Name entity recognition has been used in a variety of papers for the purposes of brand name recognition. Within the
Electronic commerce research journal an article was written that investigated name entity recognition of cross-border
e-commerce titles based on TWs-LSTM. The TFIDF algorithm is used to manipulate the text corpus of the commodity to
extract a weighted matrix, meanwhile the word2vec model represented the semantic meaning of the words extracted from the
corpus’s bag of words. Where combined into a one-dimensional matrix that was passed into LTSM for commodity name entity
recognition. The final accuracy achieved by this model was approximately 65% which was much higher than other models at
the time (Luo et al., 2019).

### Rational

The proposed solution to the overall problem is to create an outlook system based on brands. Each review that was
extracted utilising the webscraper had the model of the laptop along with the brand that it is made by. Name Entity
recognition can be used to go through the review title for each review and extract this brand based on its
classification. To accomplish this different entity name recognition systems can be utilised, or a model can be created
and trained specifically for the desired purpose.

Both the spacey and Stanford NER models were used and compared, with the results from the one with the highest accuracy
being appended to the dataset. Each of these have facilities to import custom labelled datasets and train the models
based of them, which as will not be utilised as a labelled training set is not available, instead the pretrained models
will be used.

The Stanford model utilises the conditional random field (CRF) algorithm which is a combination of the Hidden markov
model and the Maximum entropy markov model.  This algorithm assumes that features are dependent on each other which
would be the case with a sentence as the context is created by the dependency of words onto each other (Dasagrandhi,
2020). Conditional random field algorithm makes use of this contextual information from the previous labels to
better the current prediction (Chawla, 2021).

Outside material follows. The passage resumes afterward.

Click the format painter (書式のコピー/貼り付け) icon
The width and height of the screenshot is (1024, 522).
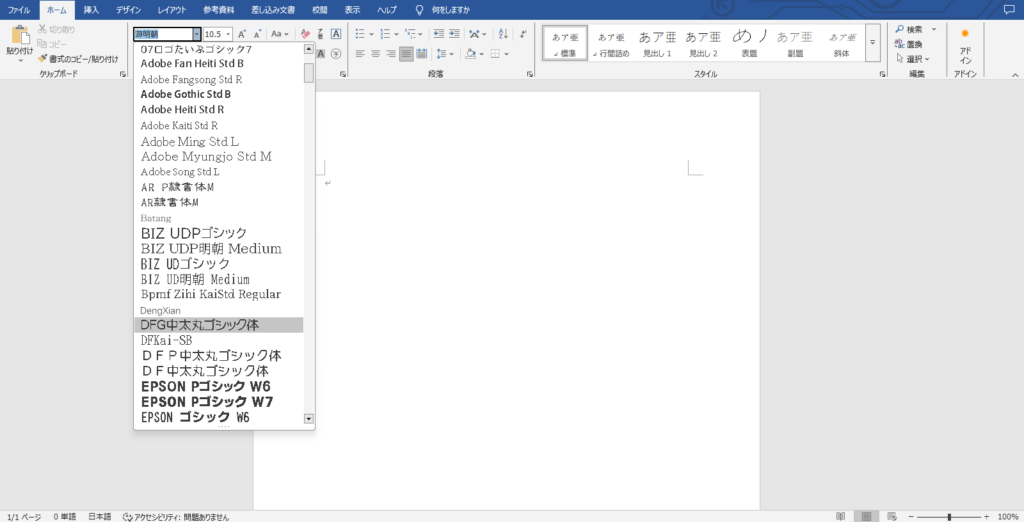(43, 59)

Spacey utilises an unpublished algorithm but it utilises a word embedding method in conjunction with a deep
convolutional neural network. This provides a model that has high adaptability and well-rounded accuracy (Dasagrandhi,
2020).

### Pre-processing
The review titles where able to be directly inputted into the models with no changes requires as they were only singular
sentence inputs.

### Preliminary analysis

The performance of the model will be based on the number of detections made and the correctness of those detections.
Spacey has a higher detection rate compared to the Stanford model, however most of the detections from spacey are wrong.
It recognises certain words as companies because of the use of capitalisation such as the detection of “Laptop Review”
as an ORG when it is clearly not. When the results of the Stanford NER model are assessed, it has a lower detection rate
but all the detections that are performed are correct.

![Figure 1 - NER Results](NERResults.PNG)

It should be noted that the spacey model is significantly faster than the Stanford model with it taking only 7 seconds
to process the text as opposed to Stanford’s 22 minutes.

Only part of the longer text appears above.